This game is not without flaws, and your enjoyment of it can depend greatly on how you like it's mechanics. Most crucial among those is a progression system that allows you to level up your towers between missions through a collectible card system. You can buy additional cards as well as boosters with ingame currency (no microtransactions whatsoever in the steam version) and use those to evolve your towers, unlocking the ability to upgrade them during missions, or infuse them, making them more effective. Different tower cards also have different rarities, with some being straight upgrades from their common versions. This leads to the first major flaw with the game, as the card rewards for side-missions are random, leaving you hoping for a specific tower to drop because at some point in the game, about 10-12 story missions in, you will hit a brick wall of difficulty. Once you get the next 'tier' of basic towers properly evolved and infused it becomes easier again, but getting these towers is mostly a case of farming sidemissions in hopes that RNG will bless you with the right rewards. I feel the upgrade system worked well inherently, but adding tiers to the towers completely broke it.

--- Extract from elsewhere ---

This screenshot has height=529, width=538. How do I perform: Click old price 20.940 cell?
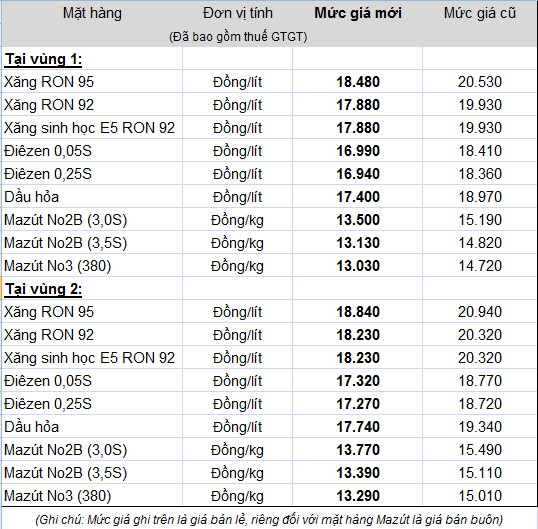pyautogui.click(x=480, y=312)
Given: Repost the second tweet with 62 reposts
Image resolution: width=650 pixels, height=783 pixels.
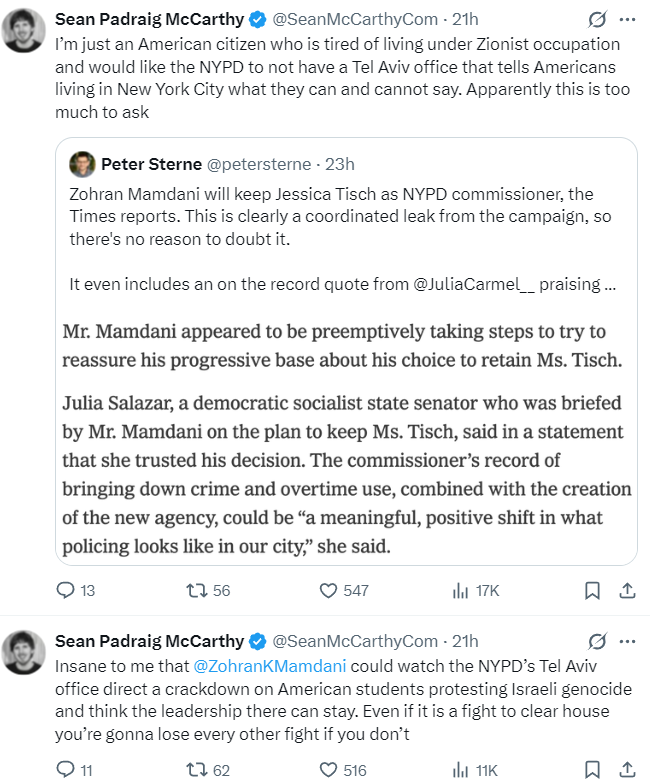Looking at the screenshot, I should [197, 769].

Difficulty tends to be all over the place in general. For example, finishing the normal mode of the game unlocks a heroic mode and two extra long survival missions. But with the towers required to beat the last level I had zero difficulty in the survival missions, often mashing the rush button to send in more gits because my towers ground everything to paste from start to finish. The heroic modes also felt hugely dissapointing, as I was able to blitz all of them with next to no effort up to the last level, which I overcame with two retry's and a bit of tweaking the tower placements.
The missions themselves however, are well-built for the most part, with the only hiccup being the randomized levels you get for your sidemissions. The game essentialy re-uses previously finished levels and adds random buffs to some tiles and inpassable rocks to the other. This meant you couldn't rely on a single layout and had to adapt, which greatly increased their replay value. Admittedly it could benefit from removing the first few levels from the map pool, since they're so small you run out of things to build or upgrade halfway through the harder sidemissions and can only sit and cast the odd spell, waiting for the waves to inevitably overrun your defense.

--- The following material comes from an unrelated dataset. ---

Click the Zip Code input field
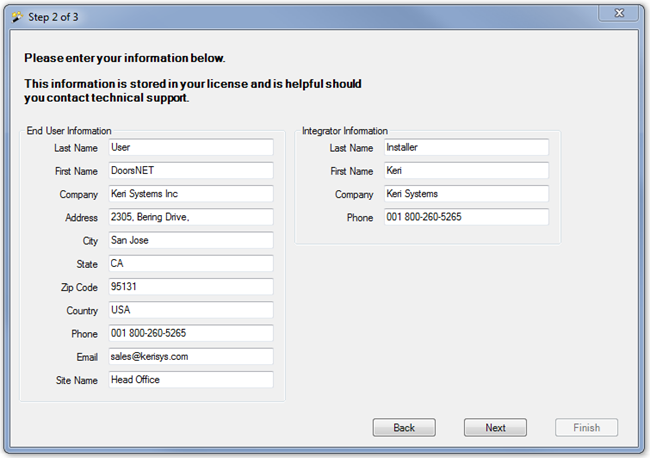This screenshot has height=458, width=650. [x=190, y=287]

The towers themselves start out rather bland with the basic all-round tower, the slow tower and the anti-air tower, but later tiers add some much needed variety, with the highest tier offering some interesting options to mix and match into all new ways to make the Touched's lives impossible.

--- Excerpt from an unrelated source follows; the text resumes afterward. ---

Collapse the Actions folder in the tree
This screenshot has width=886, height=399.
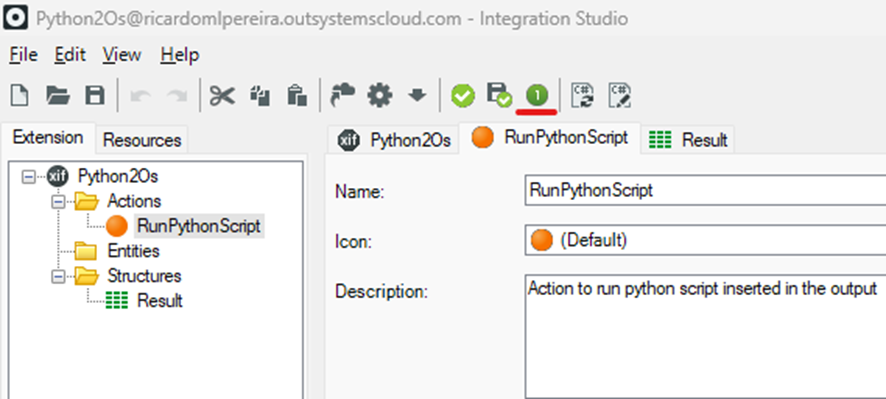click(58, 201)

The Touched is the generic enemy faction in this game and consist of a collection of fantasy villains like kobolds, ogres and trolls. The only remarkable enemy is the pink floating marshmallow... thing that occasionally teleports forward and suddenly sneaks past your defenses. No really, you'll know it when you see it... and then you'll rage.
The game has a story and a linear set of missions to follow along with that, but it's cringeworthy at best. There's no major twists, even if the game tries very hard to set one up for you. The voice-acting is mostly terrible, with a special place in hell for the short snippets played during the missions.
TLDR: the gameplay is good, but beware that the difficulty can spike wildly between missions and most of the times the only solution is to farm sidemissions. Also there's a story, but who plays tower defense games for the story?